怪異発生の直前あるいは同時に霧または霧に類したものが目撃されるケースがある。
消失事件としては以下のケースが有名である。

・藤代バイパス車両失踪事件
 1963年11月19日、藤代バイパスを走行していた黒いニュークラウンが霧または煙のように見えるものに包まれた直後消失した。この消失の瞬間を、ニュークラウンの後方を走っていた車に乗っていた銀行の支店長代理、同銀行の次長、得意先の客が目撃しており、この事件は毎日新聞に掲載されることになった。
この件に関する小松和彦先生の解釈が「怖い噂の真相」に載っているらしい。
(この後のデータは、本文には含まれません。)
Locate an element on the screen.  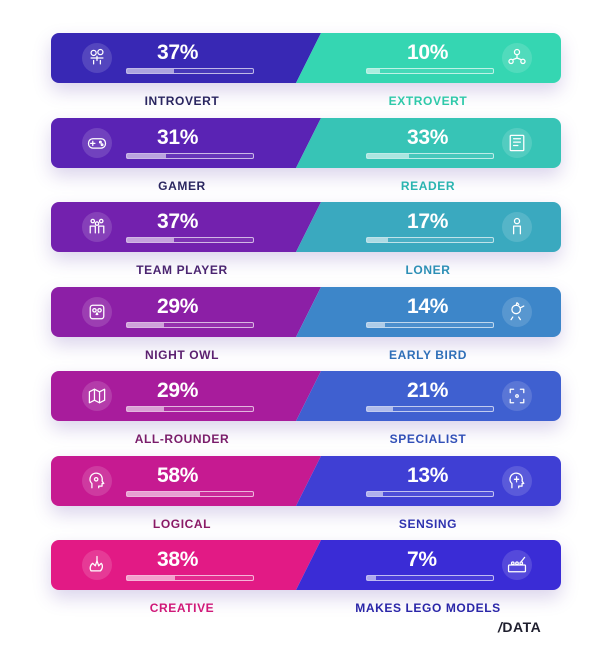
comparison-row: 29% 14% NIGHT OWL EARLY BIRD is located at coordinates (300, 328).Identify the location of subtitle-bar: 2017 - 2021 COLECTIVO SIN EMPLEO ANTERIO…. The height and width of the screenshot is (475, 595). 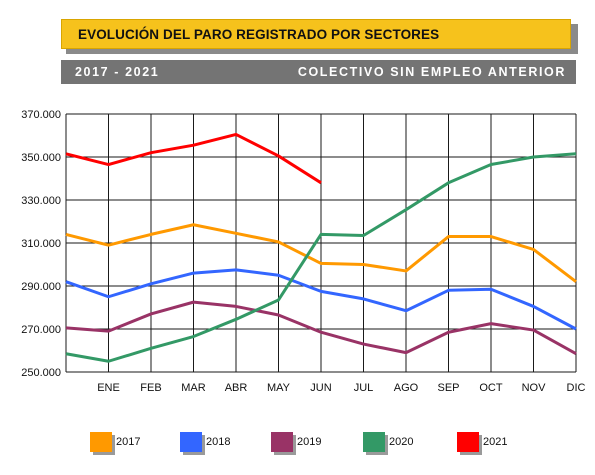
(318, 72).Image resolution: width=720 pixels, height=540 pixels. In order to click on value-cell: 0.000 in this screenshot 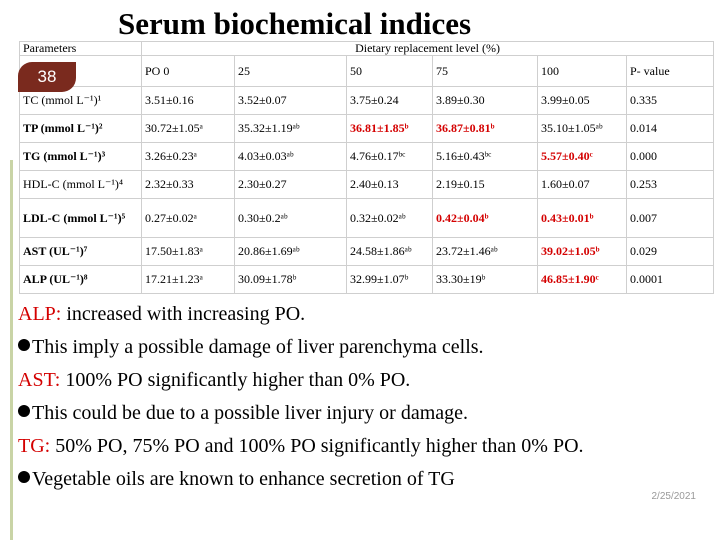, I will do `click(670, 156)`.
読みたい。

・マルセイユのチャリティ自転車レースで少年少女が消失
1991年5月6日、フランスのマルセイユで開催された慈善資金調達用の自転車ロードレースに出場した約80名の少年少女のうち、先頭集団だった10名が消失した。自動車で伴走していた男性は、10名の集団が霧の固まりに突っ込んだ直後に彼自身も霧の中に入ったが、出てきた時には前を走っていた10名全員が消失していたと語っている。その後の捜索でも消失者は行方不明のままであるらしい。

・ノーフォーク連隊失踪事件
1915年8月21日第1次世界大戦のさなか、ガリポリ半島に上陸したイギリス軍ノーフォーク連隊はサル・ベイ丘に向かって行進していた。連隊が進むにつれ、丘の上にかかっていた雲がだんだんと降下し始め、連隊は雲の中へ進む形となっていった。そしてその雲が晴れた後、ノーフォーク連隊341名は全員が失踪していたのであった。この一部始終をニュージーランド兵が目撃しており、イギリス軍に報告を入れたが、調査隊は何も発見することができなかった。

このノーフォーク連隊失踪事件は「ドラえもん・のび太の日本誕生」でも取り上げられているという。…またドラえもんか。「モノと図像から探る怪異・妖怪の東西」でも複数の発表で取り上げられていたが、ここでも出会ってしまった。どれだけ怪異好きなんだドラえもん。

話を戻すと、失踪・消失系怪異には霧がつきもののようだ(ノーフォーク連隊失踪事件に関しては頑固なまでに「雲」表記であるところがかえって気になるのだが)。創作でも「霧が晴れた時」(小松左京著)が印象深い。「魔都」(栗本薫著)もそんなシーンから始まっていたな。そういえばそのものズバリの「ミスト」があるじゃあないか。

異世界への入り口、次元の断層といった「境目」には霧が立ち込めている、という印象が普遍的に持たれているのだろうか。

実際、異界との接続面があるとすれば、何らかの大気の状態差があることは考えられる。気温、気圧、湿度、そういった条件が異なる大気が交じり合う場所であれば霧は発生しうる。

霧の中で行動すると道に迷ったり滑落などの事故に会ったりなどして行方不明なるということは昔からあったと思われる。そのため、霧=異界との接続面という図式になるのも理解できる。だが、衆人環視の中で消失、という上記のようなケースでも霧が目撃され、気圧差といったそれっぽい理由付けまでされるとなると、中二病が疼くのを止められない。

本当のところは、消えるところを隠蔽する演出なのだろうとは思うが。
「見ている前でスパッと消えたんです。」
より
「霧のようなものに包まれて、その霧が晴れたら誰もいなかったんです。」
の方がドラマチックではある…と思う(現象的にはスパッとの方が興味深い気がしてきた)。